METHODS: Patients were randomized 2:1 to receive either open-label barasertib 1200 mg (as a 7-day intravenous infusion) or LDAC 20 mg (subcutaneously twice daily for 10 days) in 28-day cycles. The primary endpoint was the objective complete response rate (OCRR) (complete responses [CR] plus confirmed CRs with incomplete recovery of neutrophils or platelets [CRi] according to Cheson criteria [also requiring reconfirmation of CRi >=21 days after the first appearance and associated with partial recovery of platelets and neutrophils]). Secondary endpoints included overall survival (OS) and safety.

RESULTS: In total, 74 patients (barasertib, n = 48; LDAC, n = 26) completed >=1 cycle of treatment. A significant improvement in the OCRR was observed with barasertib (35.4% vs 11.5%; difference, 23.9%; 95% confidence interval, 2.7%-39.9%; P < .05). Although the study was not formally sized to compare OS data, the median OS with barasertib was 8.2 months versus 4.5 months with LDAC (hazard ratio, 0.88; 95% confidence interval, 0.49-1.58; P = .663).
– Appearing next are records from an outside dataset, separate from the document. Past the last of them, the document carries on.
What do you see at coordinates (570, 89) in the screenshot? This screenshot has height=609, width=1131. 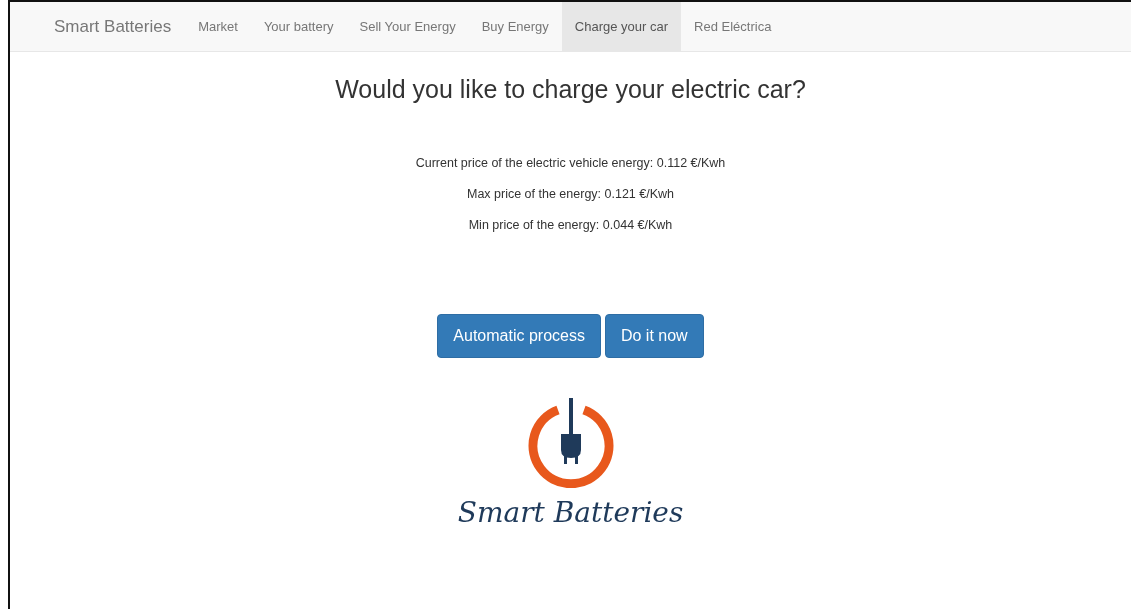 I see `page-heading: Would you like to charge your electric car?` at bounding box center [570, 89].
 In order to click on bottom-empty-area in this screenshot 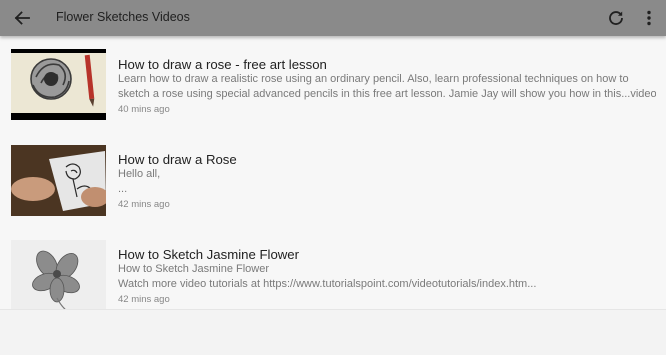, I will do `click(333, 332)`.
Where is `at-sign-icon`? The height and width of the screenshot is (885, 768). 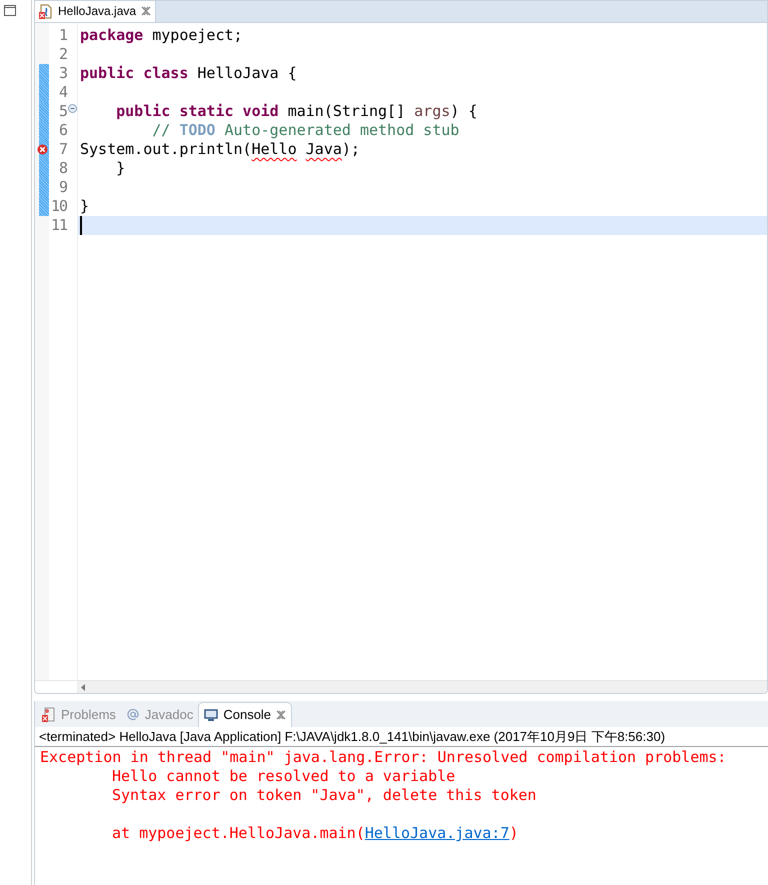
at-sign-icon is located at coordinates (133, 714).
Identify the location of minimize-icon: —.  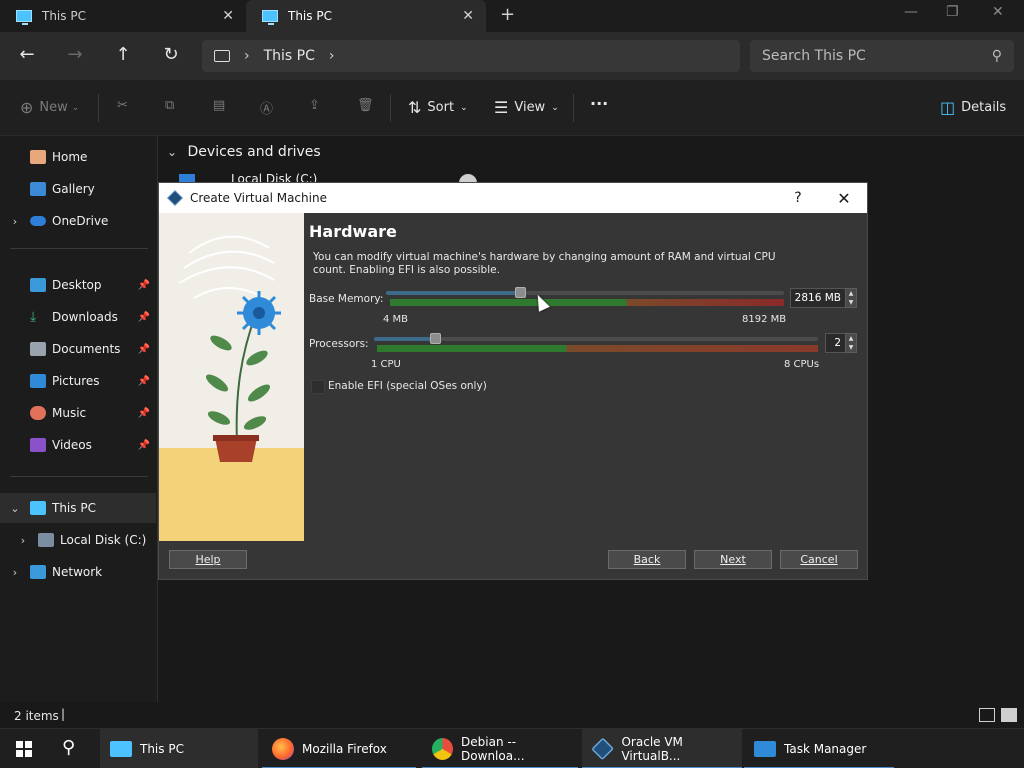
(911, 12).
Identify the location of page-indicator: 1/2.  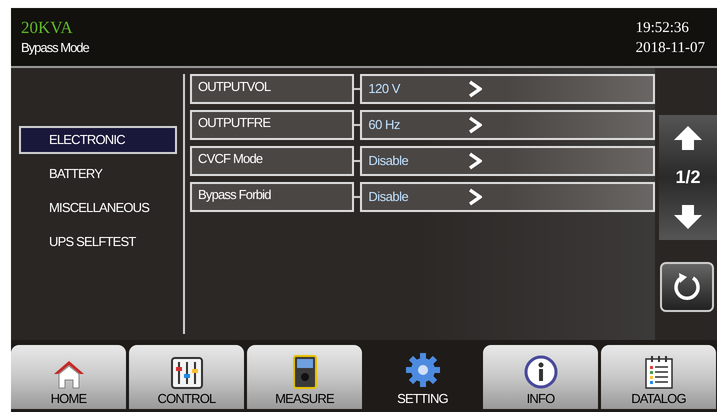
(688, 178).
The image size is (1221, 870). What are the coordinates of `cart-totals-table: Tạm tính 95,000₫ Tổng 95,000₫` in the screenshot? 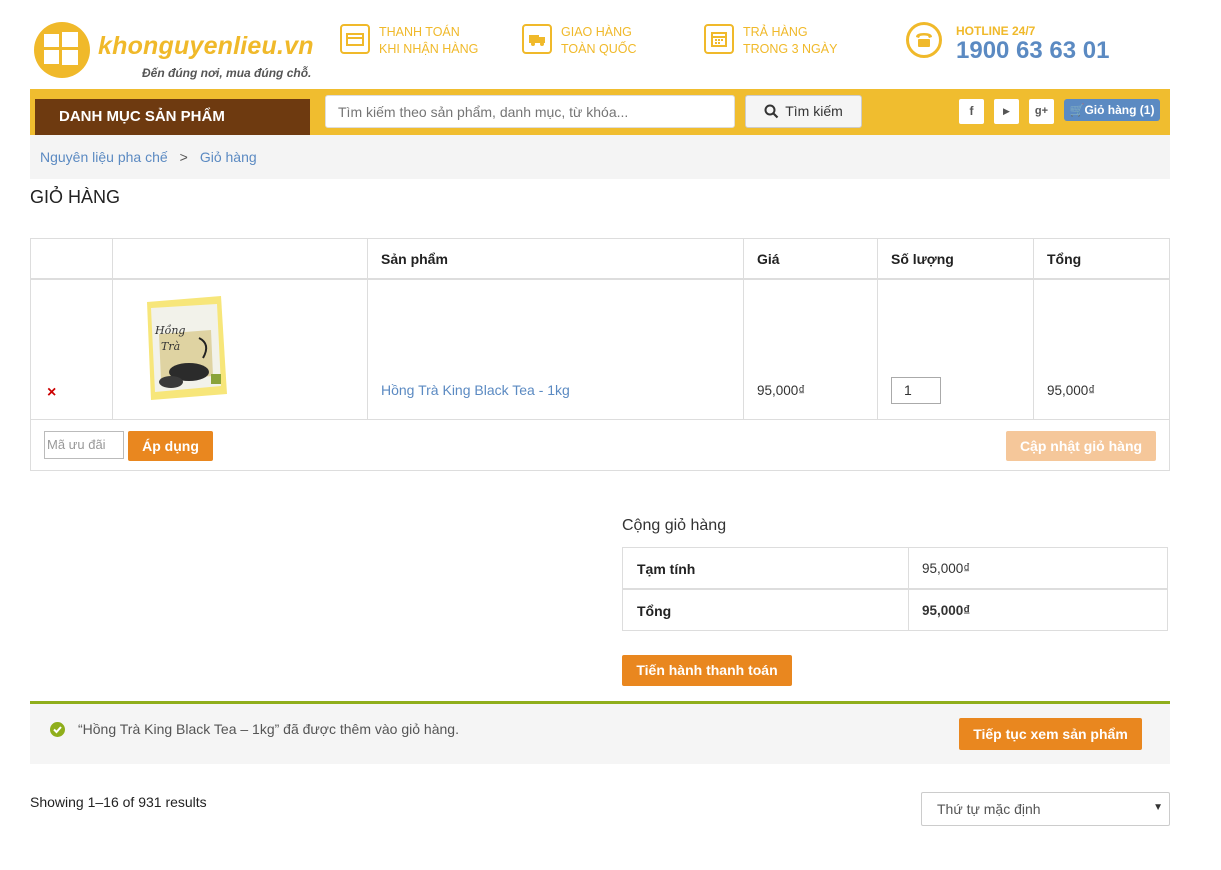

Stomatitis and febrile neutropenia were the most common adverse events with barasertib versus LDAC (71% vs 15% and 67% vs 19%, respectively).

CONCLUSIONS: Barasertib produced a significant improvement in the OCRR versus LDAC and had a more toxic but manageable safety profile, consistent with previous studies. Cancer 2013;119:2611-2619. (C) 2013 American Cancer Society.

A significant improvement in the objective complete response rate is observed with 1200 mg barasertib versus 400 mg low-dose cytosine arabinoside in older patients with acute myeloid leukemia. The safety profile of barasertib, although more toxic than that of low-dose cytosine arabinoside, is manageable and consistent with previous studies.